In 2005, Mount Royal was declared a historic and natural district - one of the few sites in Canada to merit that double designation. But the mountain's natural environment is undergoing a profound transformation - and may be en route to disappearing altogether, says botanist Jacques Brisson, a professor at the Institut de recherche en biologie vegetale.
The forest that originally covered Mount Royal consisted of sugar maples, hickories, and red oaks. As per Brisson and master's student Joƫlle Midy, sugar maples still predominate today, but Norway maples will take over in the future.
In a presentation to ACFAS on May 17, Brisson noted that a census of trees more than 10 years old found 4,200 sugar maples and 1,200 Norway maples, but the ratio was reversed in younger trees, with three times more Norway maples than sugar maples.
Fast-growing and pollution-resistant, Norway maples line the streets of Montreal. Their invasion of Mount Royal is due to a short-sighted effort to reforest parts of the park in the 1960s and '70s. The original maple trees on the upper campus are well preserved, but small Norway maples now dominate the area between the metro station and the residences.
The Norway maple closely resembles the sugar maple - in fact, it's hard to tell them apart until the leaves begin to turn. Sugar maples turn red and orange, while Norway maples turn yellow and ochre. That explains why the streets of Montreal put on a much less flamboyant show in the fall than the forests of the Laurentians or the Eastern Townships.

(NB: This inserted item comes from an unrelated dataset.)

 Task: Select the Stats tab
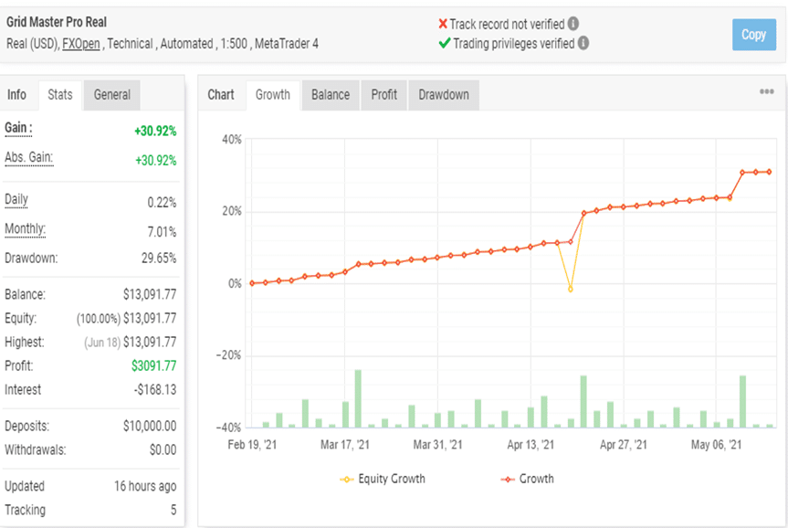pos(59,94)
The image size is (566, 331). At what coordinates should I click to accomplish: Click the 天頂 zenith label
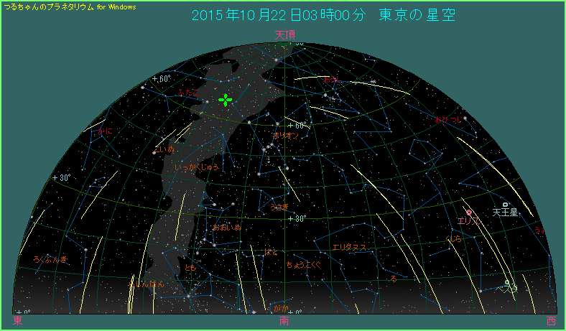284,34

The Royal Canadian Mint and Canada Post have both been tripped up by the resemblance between the two. In fact, the tree shown on the penny is not a sugar maple, but "a non-existent tree," says Brisson, with the leaves shown alternating on the stalk as opposed to the way they grow in real life.
The Norway maple is now considered an invasive species in the U.S. and Ontario. Brisson plans to present a report to the City of Montreal proposing that young shoots of Norway maple be pulled up to stop the invasion.